ACTIVITY
Could you please output all of the data exactly, without the images?

[Extracted records]
☆ ☆ ☆

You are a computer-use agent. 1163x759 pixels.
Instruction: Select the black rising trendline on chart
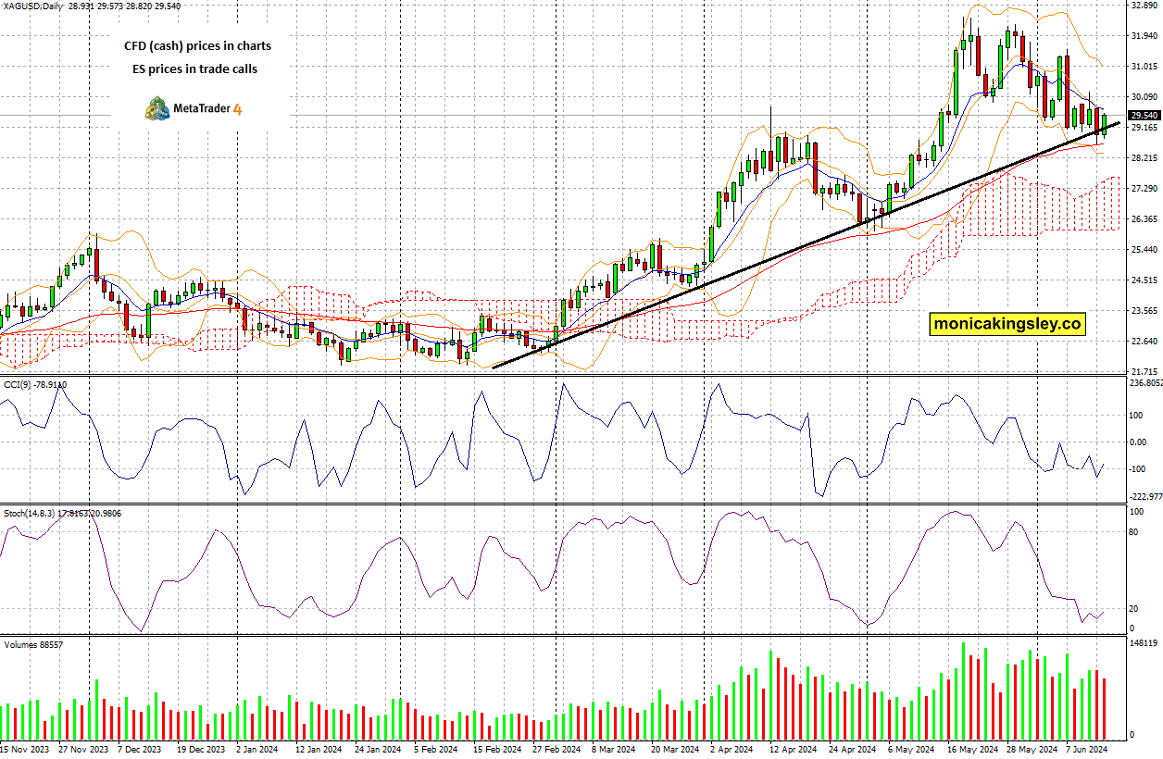[805, 245]
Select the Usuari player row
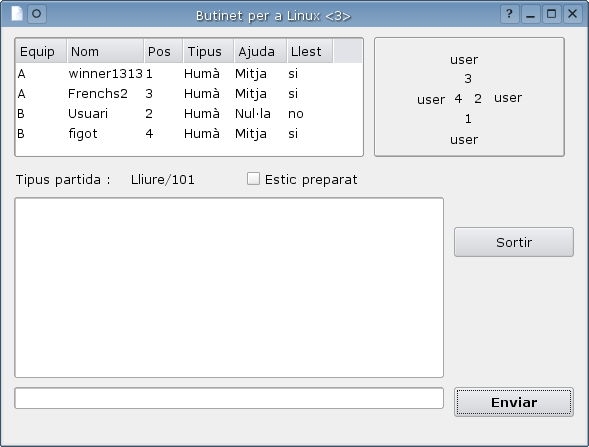589x447 pixels. [189, 113]
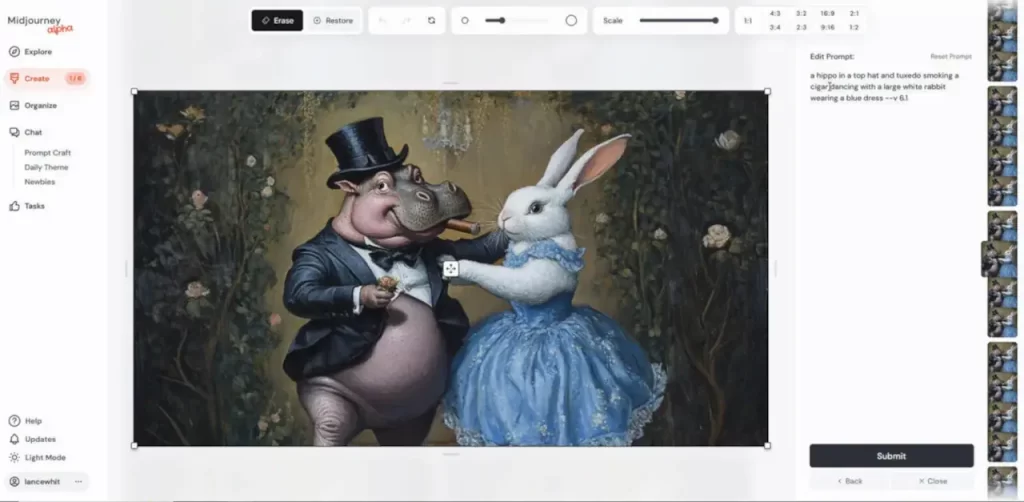The image size is (1024, 502).
Task: Select the Erase tool
Action: pos(277,20)
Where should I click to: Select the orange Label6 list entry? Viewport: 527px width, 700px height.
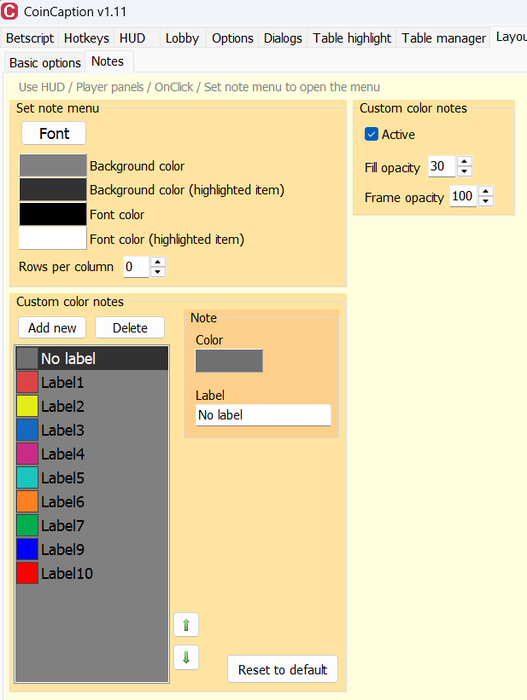point(92,502)
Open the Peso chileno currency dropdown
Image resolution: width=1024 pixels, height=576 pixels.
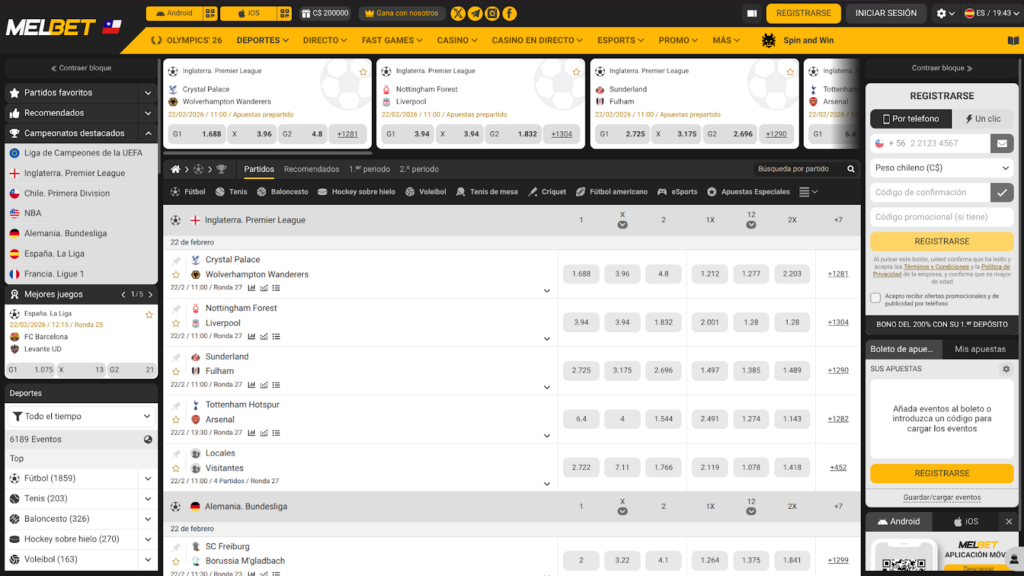(x=940, y=168)
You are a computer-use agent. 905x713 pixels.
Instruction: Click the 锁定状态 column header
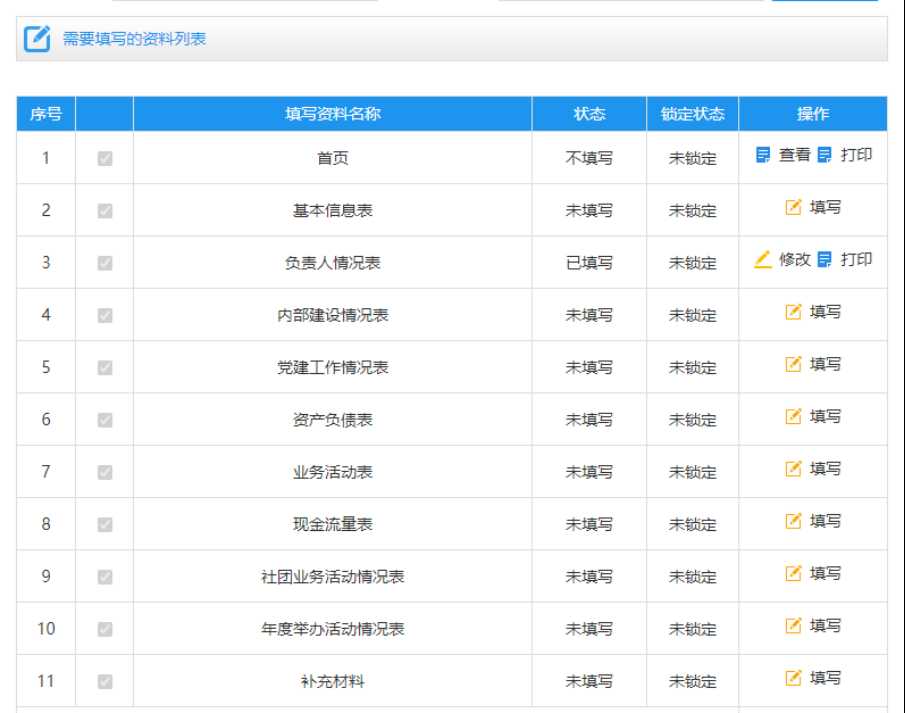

☆ ☆ ☆

SOLUTION TO THE PROBLEM
You are a computer-use agent. 1163x759 pixels.
Instruction: Select the black rising trendline on chart
[805, 245]
Select the Usuari player row
589x447 pixels. [189, 113]
The image size is (1024, 502).
Task: Select the Erase tool
Action: pos(277,20)
Where should I click to: Select the orange Label6 list entry? Viewport: 527px width, 700px height.
point(92,502)
Open the Peso chileno currency dropdown
Image resolution: width=1024 pixels, height=576 pixels.
(x=940, y=168)
You are a computer-use agent. 905x713 pixels.
Instruction: Click the 锁定状态 column header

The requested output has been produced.